If Rock Island's proposed 90-acre Jumer's Crossing development on Big Island did nothing more than that, it would be welcome. But if the retail potential that prompted the City Council to agree Monday to spend $1 million for the property is realized, both the city and the Quad-Cities area could hit the jackpot.
Since Jumer's Casino and Hotel proposed moving from downtown Rock Island to its new home just off Illinois 92 and Interstate 280, we've anticipated good development news for that area. With the council's decision to purchase the land, and the potential uses for it hinted at this week, those dreams appear closer to coming true.

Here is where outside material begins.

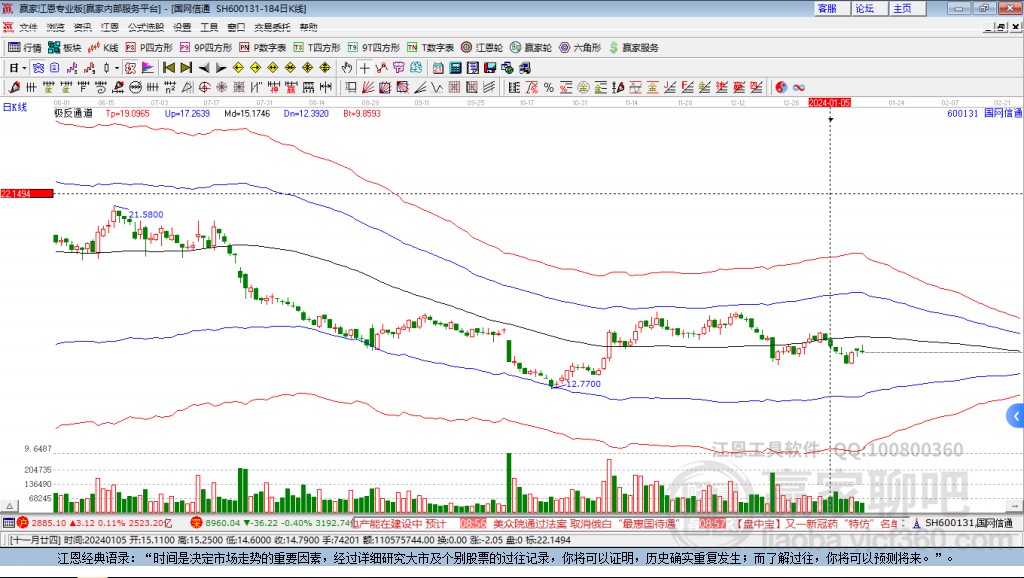Click the percent sign drawing tool
Image resolution: width=1024 pixels, height=578 pixels.
point(548,87)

Count us among those who believed that the casino's move to southwest Rock Island would lead to retail and housing growth in the area. Certainly, the need for retail shops and restaurants near Jumer's is there, according to a market study done for the city last year. Jeff Eder, Rock Island economic development director, said toward that end he already has begun talking to businesses which would like to set up shop in the new development.
Rock Island Mayor Dennis Pauley is among those with big dreams for the site. He said he sees an outlet mall, a large sporting goods store, restaurants and residential units at Jumer's Crossing. All would be welcome, especially the latter.
Of course, there are a great many details to be worked out before anything can happen at the land still owned by River Stone Group Inc., Moline, some of them involving both the environment and the public safety.
Big Island, after all, is located on a complicated and crucial levy system that provides flood protection both for the island's 200 or so homes and the Village of Milan. Indeed, concerns over flooding were one of the primary reasons that Big Island residents and others have opposed the proposed sand and gravel pit.
Done correctly, ambitious retail development should not pose a similar threat. And early signs indicate city leaders are committed to working closely with all the parties involved to do the development the right, and safe, way. There is certain to be much work ahead to resolve a tricky environmental issue, and it must be settled before the city can begin actively selling the site to specific developers.
The city also will have some work to do, city manager Thomas Thomas said, including creating a tax increment financing district for the area and annexing 17 acres of the new land into the city.
We expect the city to move aggressively in creating incentives to bring good developers on board. But we also trust officials will proceed cautiously to ensure that taxpayers, local governments and schools do not pay too high a price for whatever packages they use to lure developers to Jumer's Crossing.
Meanwhile, as we await more good news, please join us in applauding progressive city leaders committed to doing more than sitting idly by waiting for something to happen. Jumer's Crossing, as well as projects like the Super Wal-Mart and Fareway store already in the works, continue to contribute to Rock Island's well-earned reputation as a city on the move. After years of watching other cities rake in retail dollars, Rock Island appears ready to position itself as a retail powerhouse.
So before they knuckle down to work out those devilish details, we urge all involved to pause for a moment and take a bow.